Madagascar: Humanitarian Snapshot (August to November 2018)

Originally published



There are currently some 1.26 million people estimated to be severely food insecure in the Grand Sud and Grand Sud-Est regions of Madagascar. This number is projected to decrease to about 1.2 million between November 2018 and March 2019, according to the results of the Integrated Phase Classification food insecurity analysis conducted in October 2018. The slight improvement in food security is attributed to a multisectorial humanitarian response.
However, the situation continues to be critical in the Grand Sud with about 256,750 people likely to face Emergency food insecurity (IPC phase 4), and nearly 631,900 people expected to be in Crisis (IPC phase 3) as the area has not been able to recover from the drought effect of the El Nino in 2016 and has received below average rainfall during the 2017-2018 agricultural season unlike the rest of the country. As a result, according to the Inter-cluster multi-sector assessment conducted in October in Beloha district, many households are selling livestock in higher numbers and at lower prices than usual affecting their ability to pay for and access basic services including school fees and potable water.

According to a newly piloted Nutrition Surveillance System, 20,234 children are acutely malnourished in the drought-prone districts. 1,419 of these children suffer from severe acute malnutrition. The nutrition cluster has strengthened the management of GAM services in the pockets of malnutrition, increasing the number of mobile teams to reach children in remote villages and providing continuous nutrition supplies in health facilities and community nutrition sites.

Early action is urgently required to avert a greater loss of life due to the plague outbreak ahead of an expected seasonal peak between November 2018 to March 2019. The timing also coincides with a Presidential elections period of October-December which will significantly increases the risk of transmission due to daily meetings of large crowds in all major cities in the country. A number of pneumonic cases have already been recorded in several districts close to the Capital and Pneumonic plague is highly transmissible (person-to-person) and can quickly cause death in the absence of treatment.
Since 19 August the cumulative number of confirmed and suspected cases in the country is higher than the average and the maximum of 2012-2016. From August to 05 November 2018, a total of 106 cases of plague have been reported, in 23 out of 114 districts in the country; out of which, 36 are confirmed in 12 districts and 8 regions. To date, 9 deaths (case fatality rate 9.4%) have been registered, among which 6 cases were pneumonic and 4 of bubonic form. It is important to note that all of these deaths occurred in the community, highlighting weaknesses in the early warning system and low community awareness, both of which increase the risk of the outbreak spreading.

Since 3 October 2018, a measles outbreak has been reported in 4 regions and 8 districts, including 4 urban districts of Antananarivo.
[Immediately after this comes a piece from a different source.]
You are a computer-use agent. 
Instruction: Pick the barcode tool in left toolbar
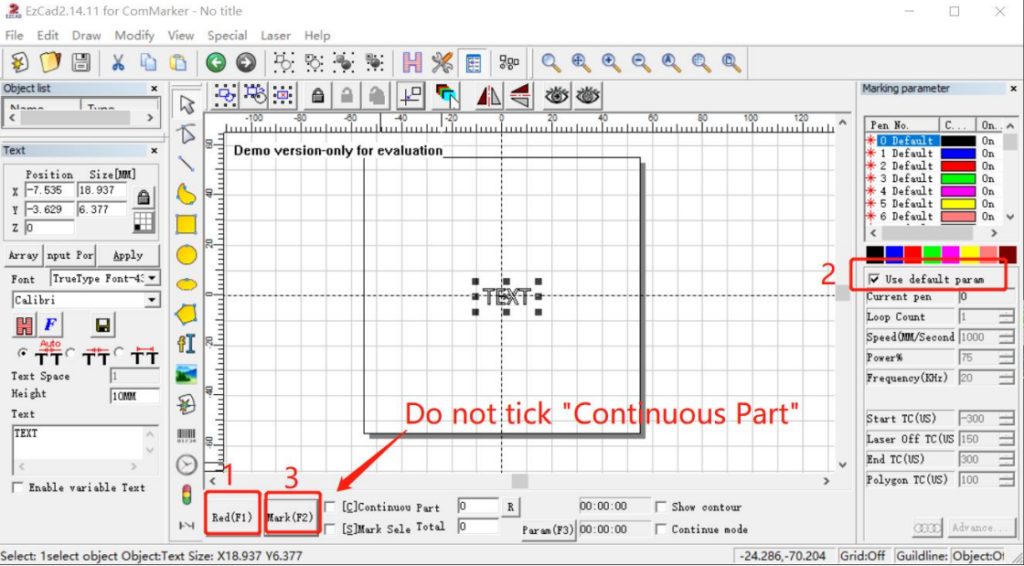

To date, a total of 1, 662 cases have been reported among which 79 are confirmed. No death has been reported so far. According to surveillance reports, 80% of cases are among children between 1-14 years. Given immunization rate of only 58%, there is a risk of a wider spread of the outbreak. WHO/UNICEF continue to support the MoH to mobilize resources to undertake emergency vaccinations in 4 affected urban districts and high risk districts.